À quoi sert l'étiquette de traçabilité
Elle permet de relier une unité physique à son historique de production et à ses destinataires. Le règlement (CE) n°178/2002 impose de pouvoir identifier, pour toute denrée, le fournisseur amont et le client aval — le fameux principe « one step back, one step forward ».
Conséquence directe : la granularité de l'étiquette détermine la granularité du retrait. Un lot journalier fait retirer une journée de production ; un lot mensuel fait retirer un mois.

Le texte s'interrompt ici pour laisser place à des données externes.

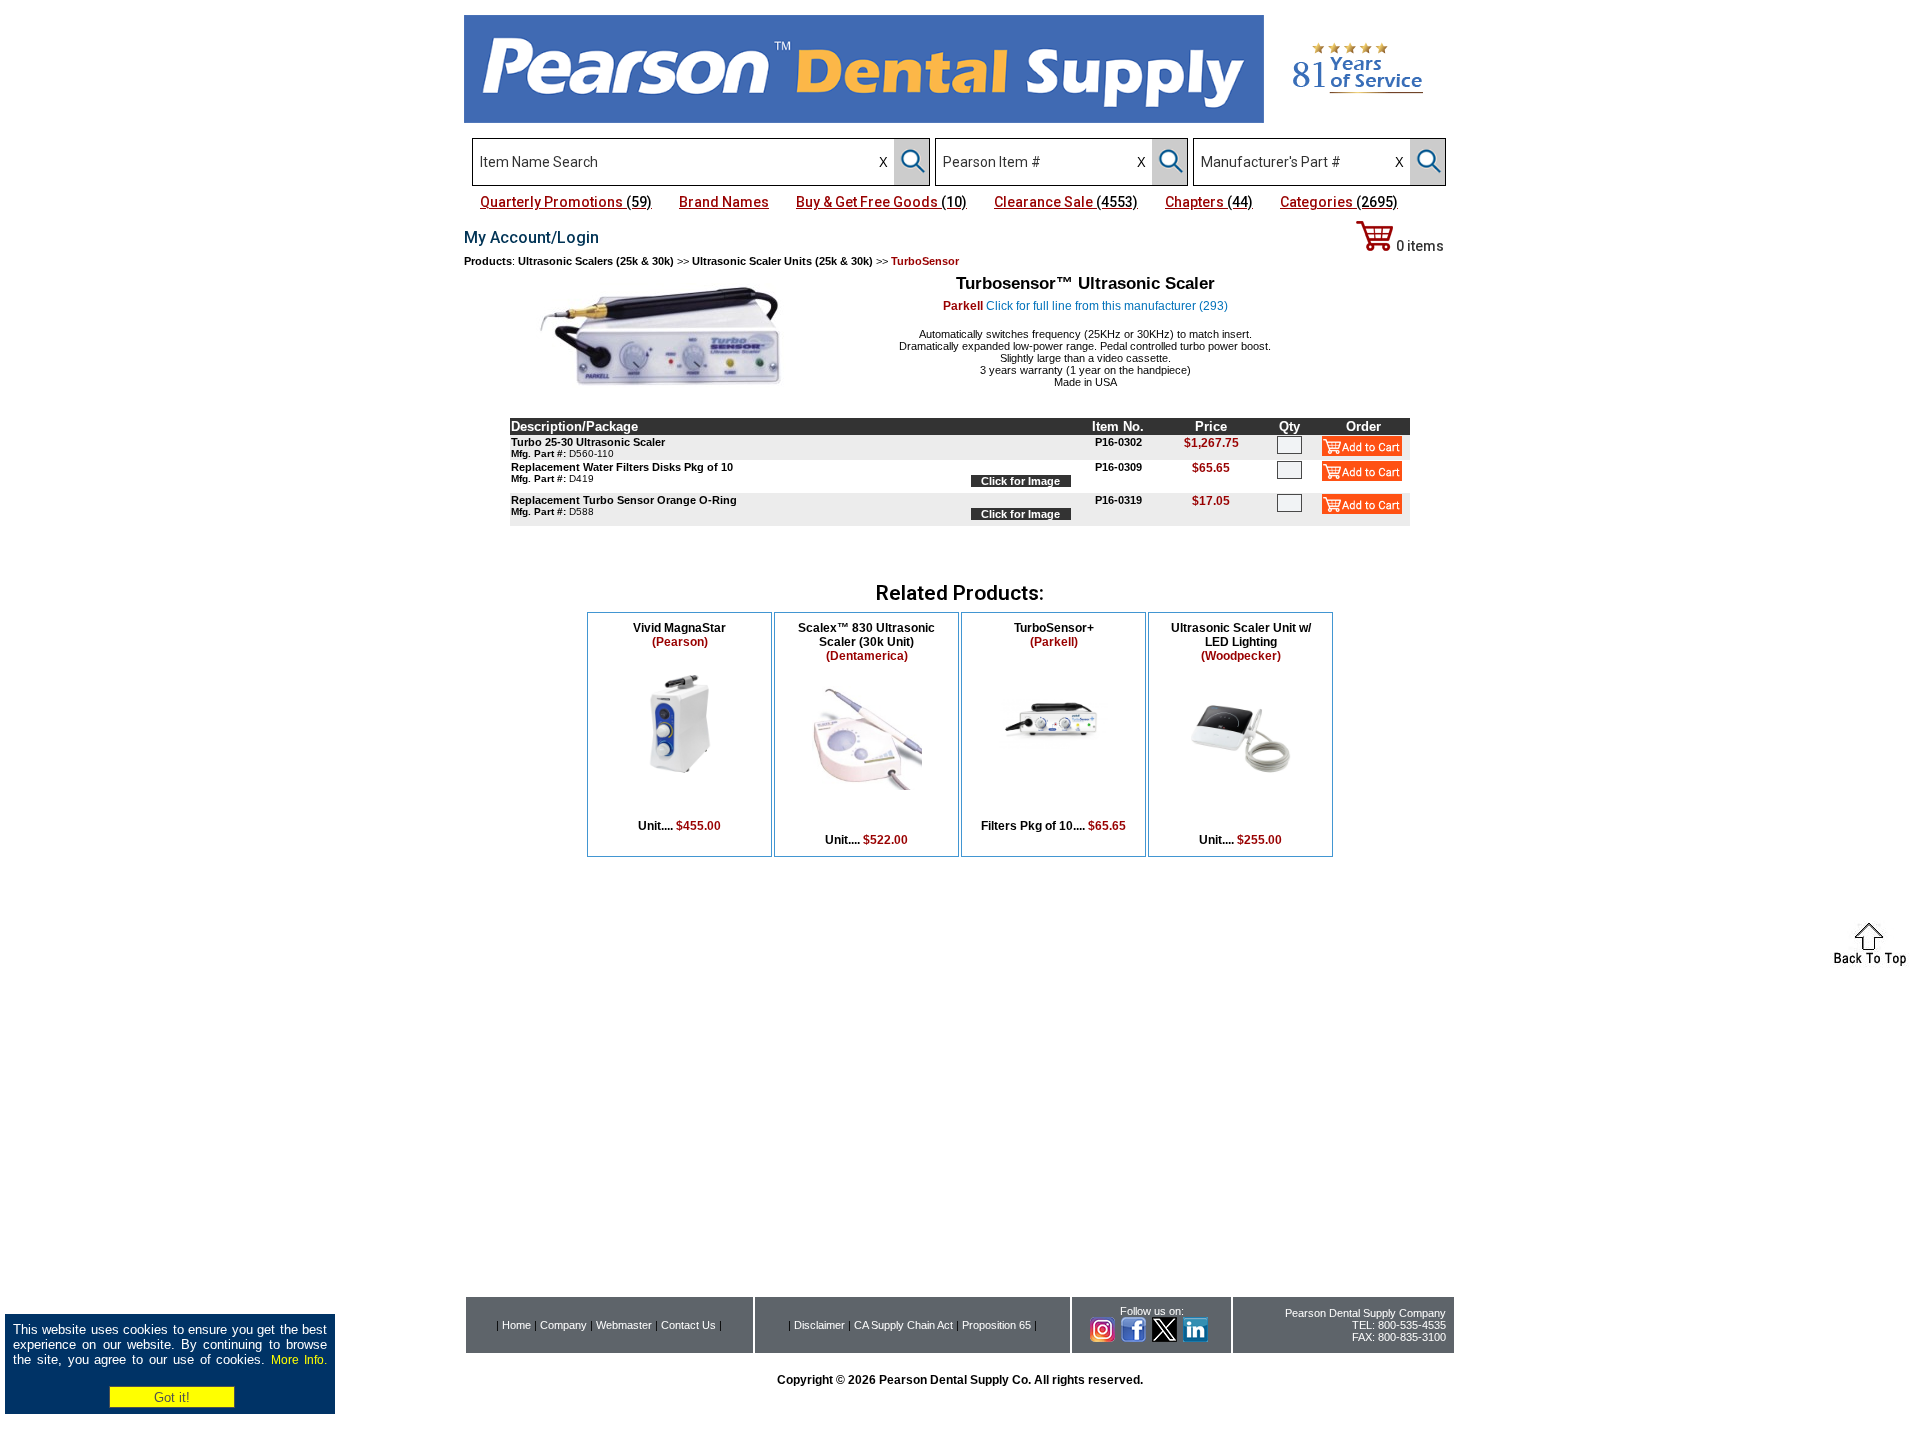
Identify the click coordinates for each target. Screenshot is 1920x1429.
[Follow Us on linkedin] (1195, 1338)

Mentions à porter sur l'étiquette
| Mention | Statut | Remarque |
|---|---|---|
| Dénomination du produit | Obligatoire | Dénomination légale, pas seulement commerciale |
| Numéro de lot | Obligatoire | Précédé de la lettre « L » si non évident |
| DLC ou DDM | Obligatoire | Avec température de conservation pour la DLC |
| Identification du fabricant | Obligatoire | Raison sociale, adresse, agrément sanitaire si requis |
| GTIN / EAN | Recommandé | Indispensable pour la diffusion aux distributeurs |
| Quantité nette | Obligatoire (préemballé) | Unité de mesure légale |
| Origine | Selon filière | Viandes, lait, miel, fruits et légumes notamment |
Construire un numéro de lot exploitable
Un bon numéro de lot est court, lisible et déchiffrable sans documentation interne. Exemple :
L26213-A2-03
| | | |
| | | +-- rang de palette ou d'équipe
| | +------ ligne de production A, poste 2
| +----------- jour julien 213 de l'année 2026
+-------------- préfixe de lot- Un lot par jour et par ligne au minimum : le mois de production est trop grossier.

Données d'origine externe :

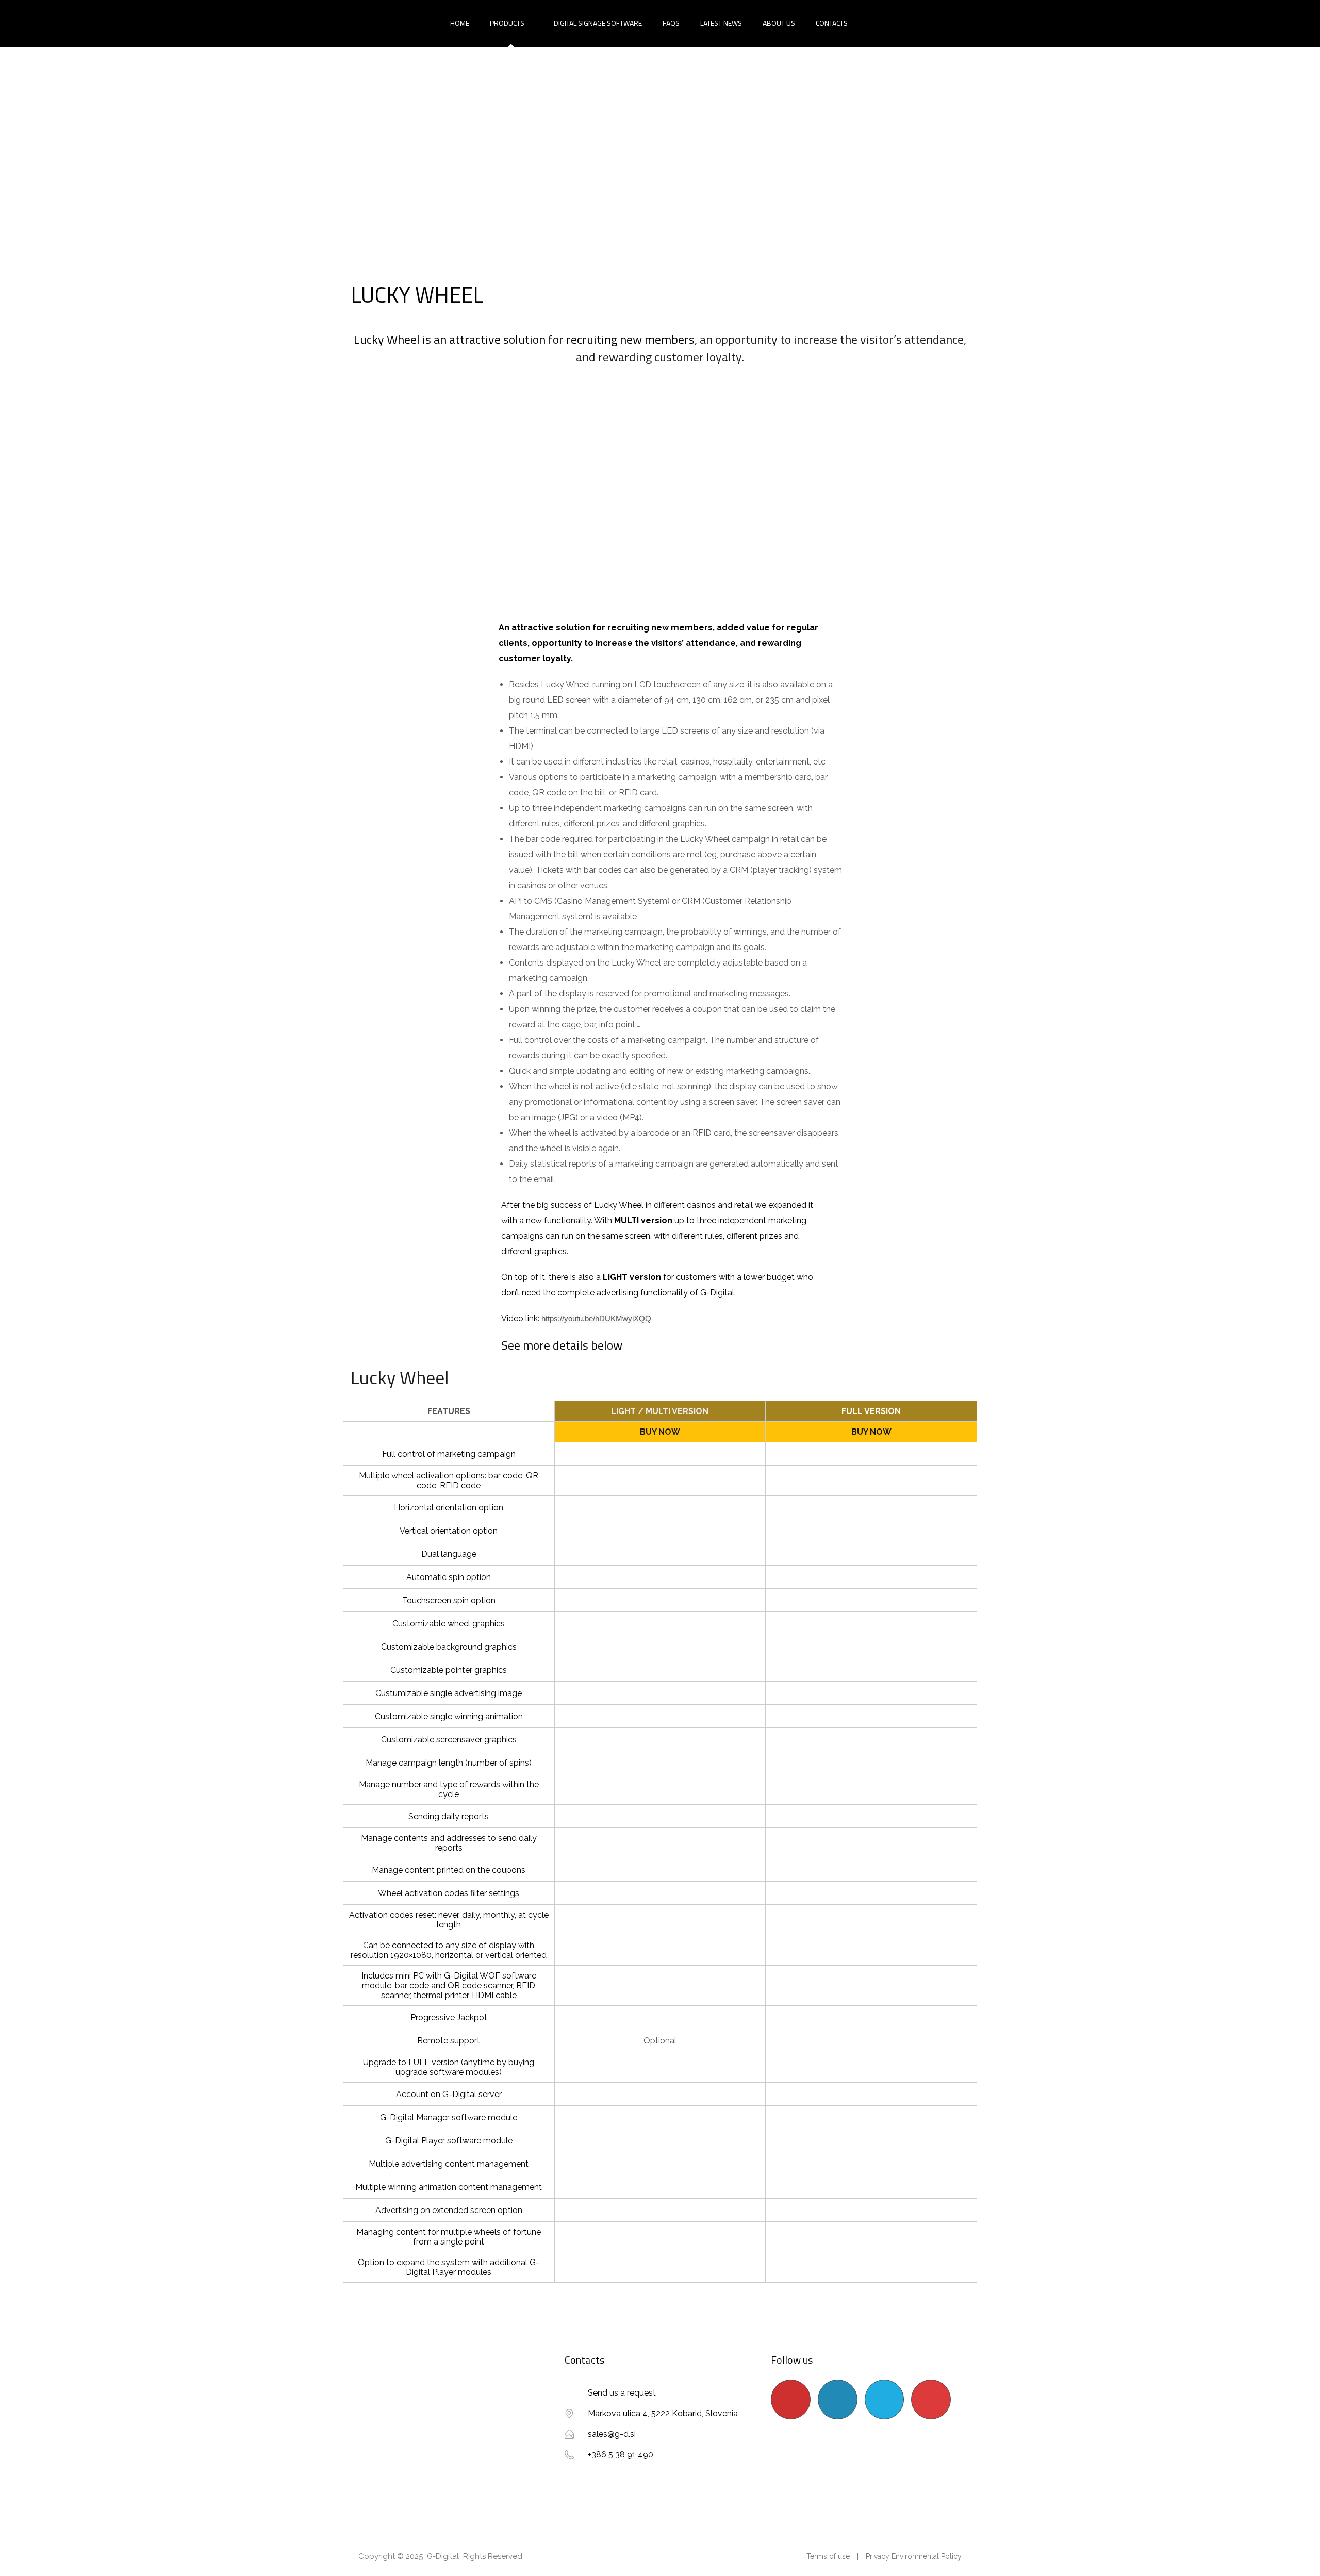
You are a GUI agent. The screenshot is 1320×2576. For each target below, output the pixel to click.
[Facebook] (884, 2399)
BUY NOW (660, 1432)
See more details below (561, 1345)
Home (459, 23)
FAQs (671, 23)
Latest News (721, 23)
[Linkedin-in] (837, 2399)
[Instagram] (931, 2399)
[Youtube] (791, 2399)
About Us (779, 23)
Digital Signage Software (598, 23)
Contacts (832, 23)
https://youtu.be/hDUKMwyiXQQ (596, 1318)
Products (507, 23)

- Éviter les caractères ambigus (O/0, I/1) sur les impressions jet d'encre.
- Vérifier la lisibilité après passage en froid négatif ou en zone humide.

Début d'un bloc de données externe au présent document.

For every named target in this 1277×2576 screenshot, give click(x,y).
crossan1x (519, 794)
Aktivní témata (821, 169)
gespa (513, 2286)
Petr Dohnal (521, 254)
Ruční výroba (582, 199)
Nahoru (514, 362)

- Conserver la table de correspondance lot → matières premières → clients livrés.
Codes-barres : GS1-128 et DataMatrix
Les identifiants de données GS1 permettent d'encoder plusieurs informations dans un seul symbole, lisible en réception et en réserve :
- (01) GTIN de l'unité
- (10) numéro de lot
- (17) date limite (AAMMJJ)
- (37) nombre d'unités contenues
Un scan unique suffit alors à confirmer si une unité entre dans le périmètre d'un retrait — au lieu d'une lecture visuelle sujette à erreur sur des centaines de références.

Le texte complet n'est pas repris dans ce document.